───── Data for this exercise ─────

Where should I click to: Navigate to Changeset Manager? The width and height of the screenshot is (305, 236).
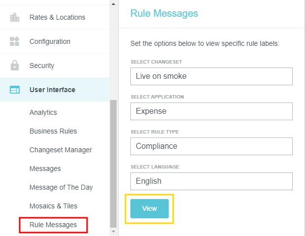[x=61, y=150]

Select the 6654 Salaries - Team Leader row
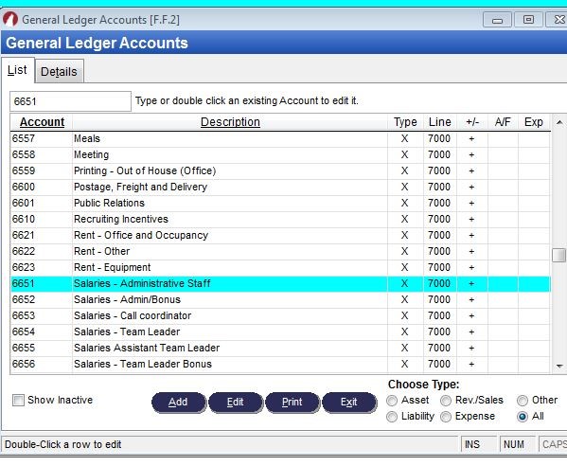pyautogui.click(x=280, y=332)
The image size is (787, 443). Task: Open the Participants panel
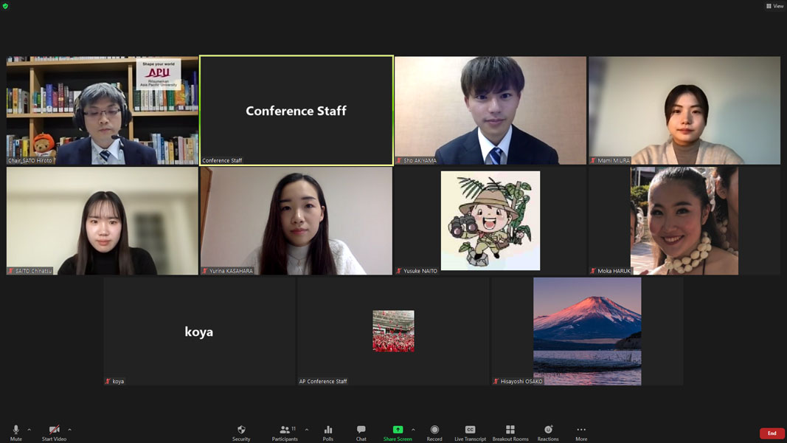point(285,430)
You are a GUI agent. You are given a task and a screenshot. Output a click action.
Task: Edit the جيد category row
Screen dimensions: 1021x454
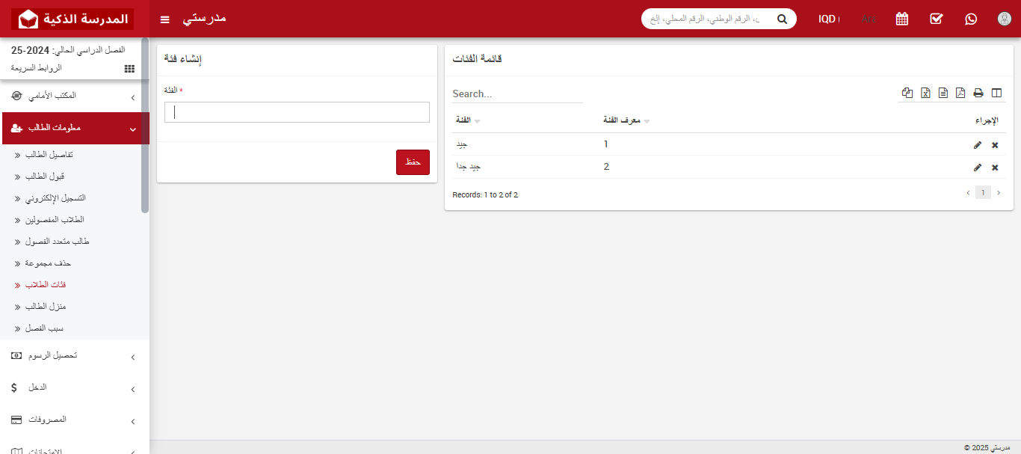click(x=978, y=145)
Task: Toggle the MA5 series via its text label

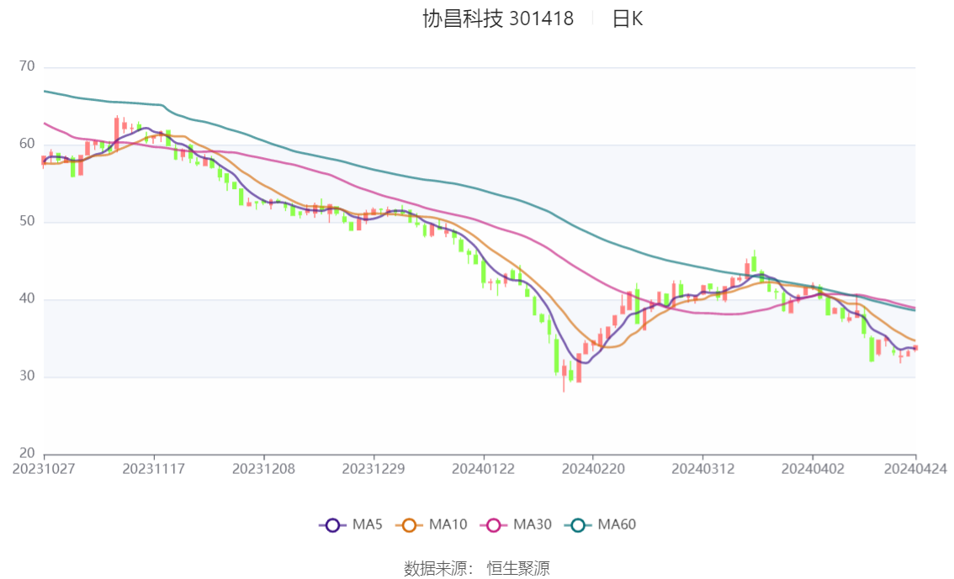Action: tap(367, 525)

─────
───── Data for this exercise ─────

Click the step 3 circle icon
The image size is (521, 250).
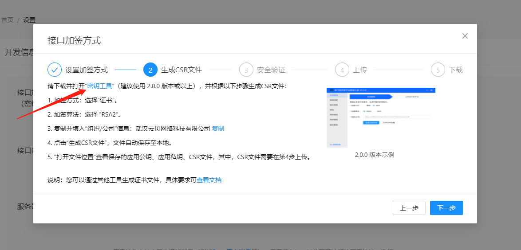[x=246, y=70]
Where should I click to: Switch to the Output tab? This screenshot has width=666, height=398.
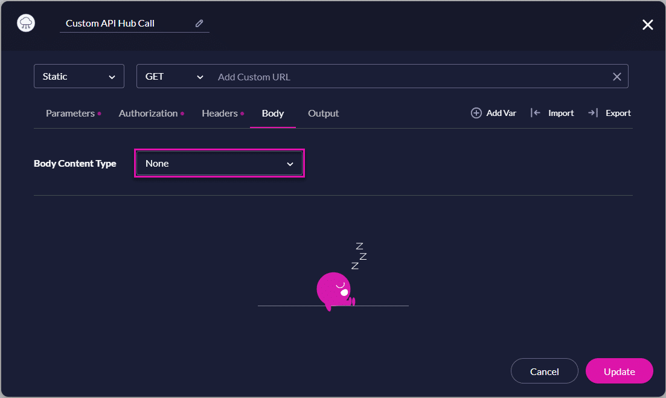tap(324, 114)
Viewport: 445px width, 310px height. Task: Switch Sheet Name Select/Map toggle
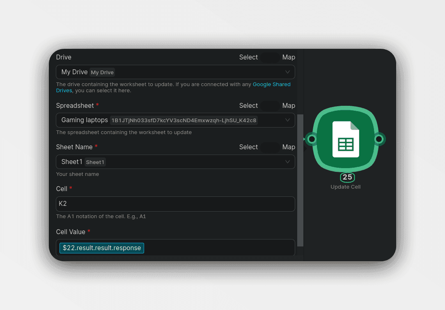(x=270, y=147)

─────

### Your instructions
Starting with the line containing "Viewport: 445px width, 310px" and going on through the line containing "(x=270, y=147)", copy out the records above verbatim, leaving out the pictures.

### Solution for this exercise
Viewport: 445px width, 310px height. Task: Switch Sheet Name Select/Map toggle
(x=270, y=147)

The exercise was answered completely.